1. Boards Of Canada
‘Spectrum’ (from A
Few Old Tunes, Music70 cassette, 1995)
Boards Of Canada’s music often gets described as redemptive, a postlapsarian attempt to recuperate a long-lost childhood. It’s worth remembering, however, that Eoin and Sandison were already making electronic music together long before they hit puberty. As children, the pair would tweak and splice shortwave radio recordings on a battered portable recorder. This same air of wide-eyed curiosity is evident throughout their juvenilia, at once winningly ramshackle and strikingly diverse. Their fabled 1994 Play By Numbers EP (survived only by chugging fragment ‘Wouldn’t You Like To Be Free’) sees them investigating shoegazey indie-rock. The privately circulated sketches that make up the A Few Old Tunes series, meanwhile, show the pair on similarly venturesome form.
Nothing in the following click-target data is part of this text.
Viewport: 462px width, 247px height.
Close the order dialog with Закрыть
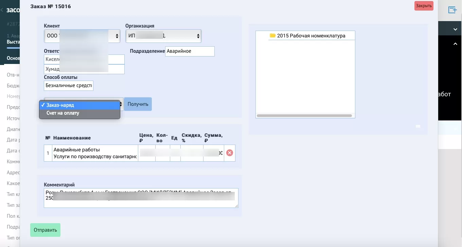click(x=424, y=6)
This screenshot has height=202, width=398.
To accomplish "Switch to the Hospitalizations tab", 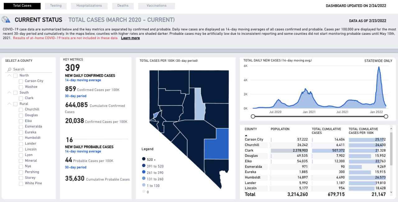I will tap(89, 6).
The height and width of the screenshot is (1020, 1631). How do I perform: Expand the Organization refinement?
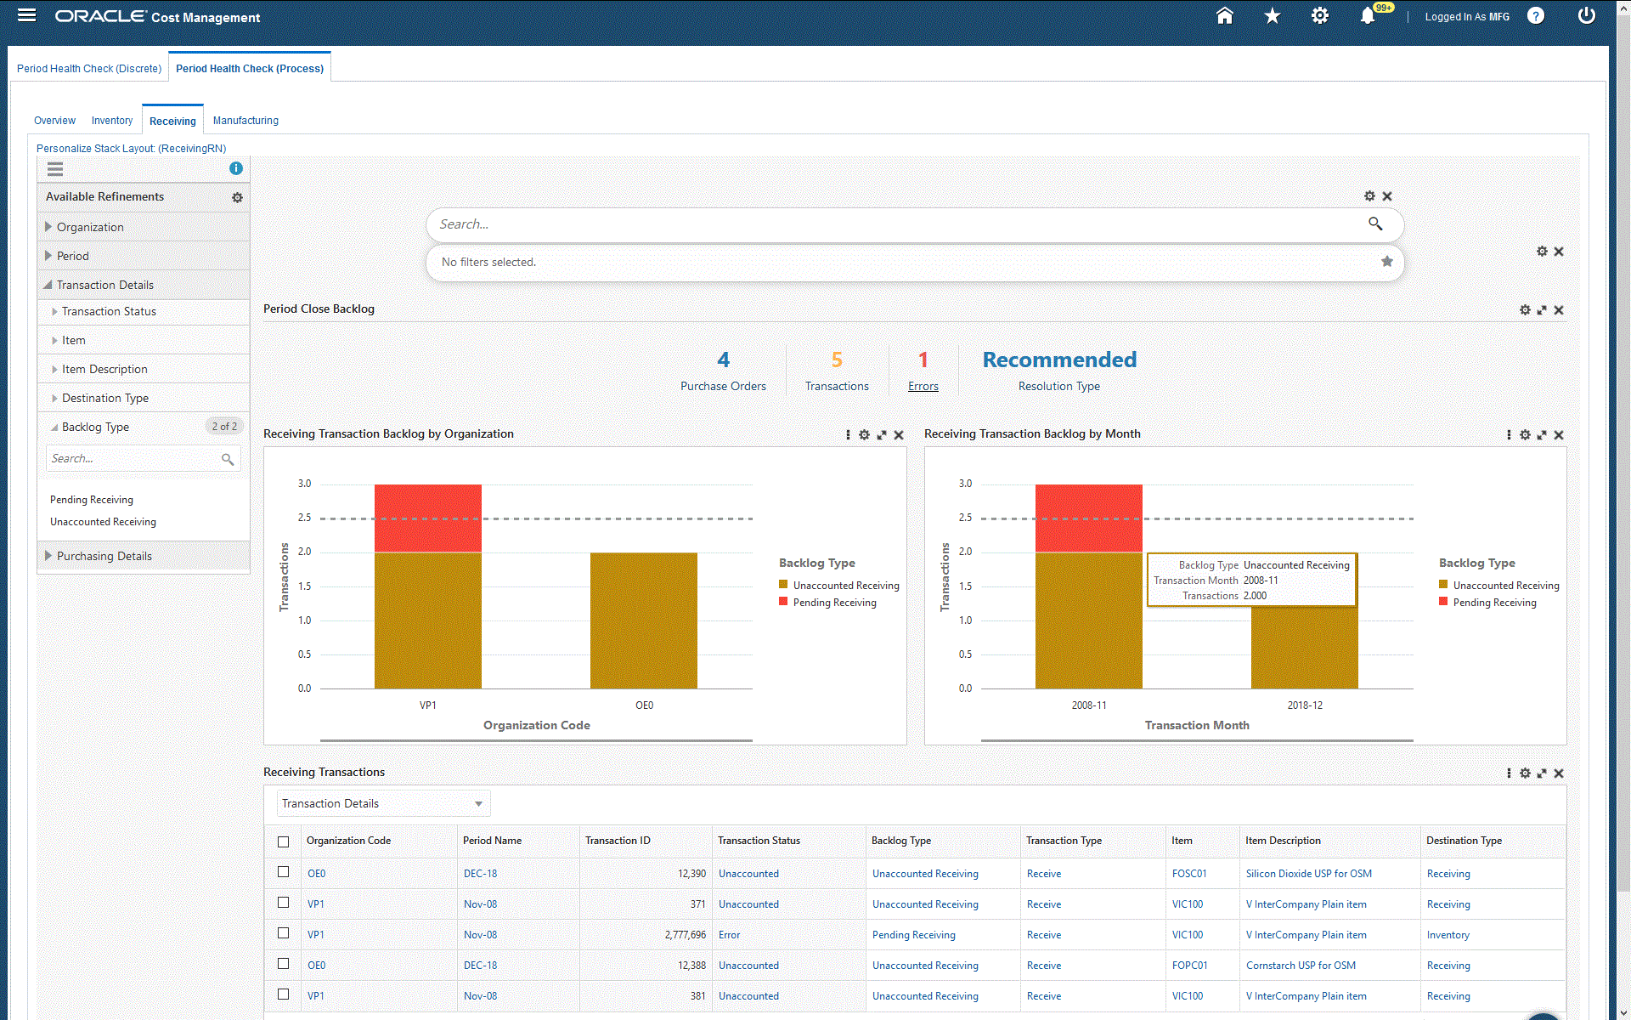tap(89, 227)
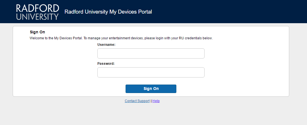
Task: Submit with the blue Sign On button
Action: tap(151, 89)
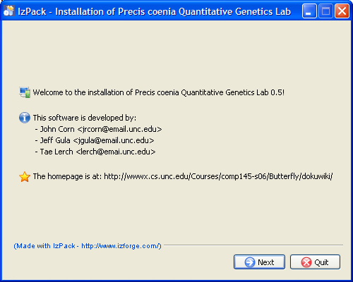
Task: Minimize the installer window
Action: [309, 11]
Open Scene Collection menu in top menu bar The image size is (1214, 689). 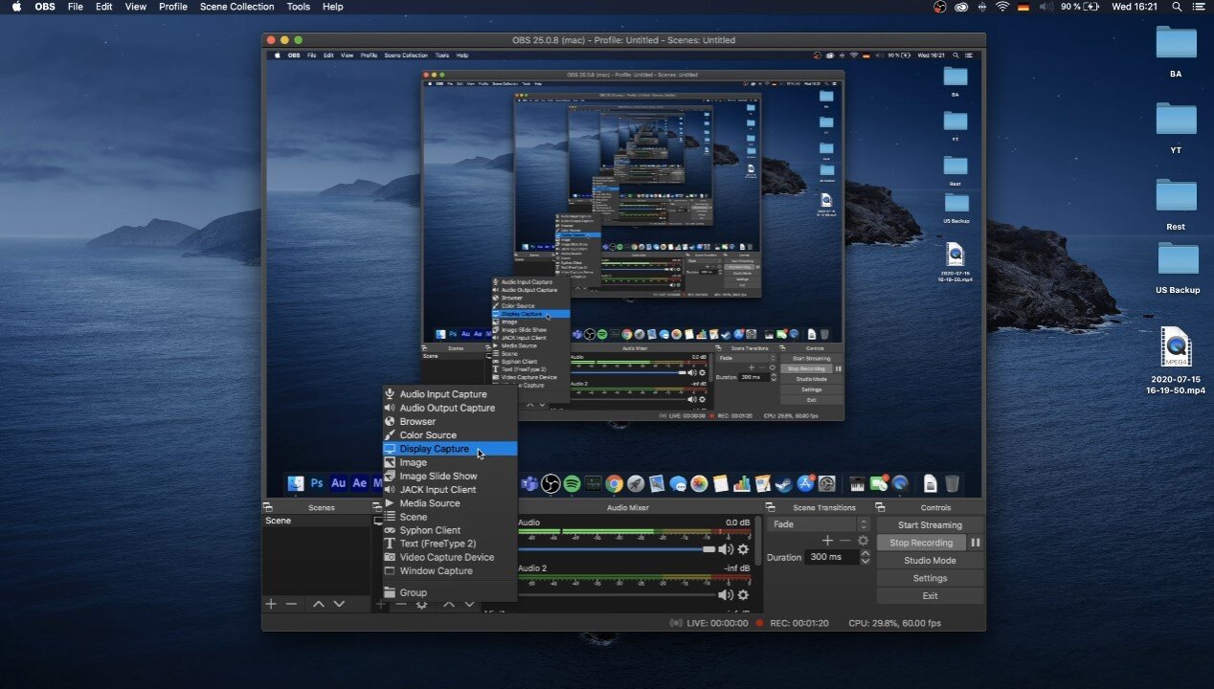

Picking an exemplary cut from A Few Old Tunes is a fool’s errand. Variety is the order of the day: acid house experiments (‘David Came To Mahana’im’), twee miniatures (‘Jimbo Rehearsing’) and impish cut-ups (‘Blockbusters’) all compete for attention. ‘Spectrum’, however, points towards the band BoC would become. The track aligns the unsettling and the sweet, and keeps half an eye on the dancefloor in the process. For all its rudeness, there’s a real grandeur to ‘Spectrum’- the sound of mist clearing, of light being thrown. From the happy-slap breakbeat through to the phased synth riffs, it’s as irrepressible as anything that was to follow.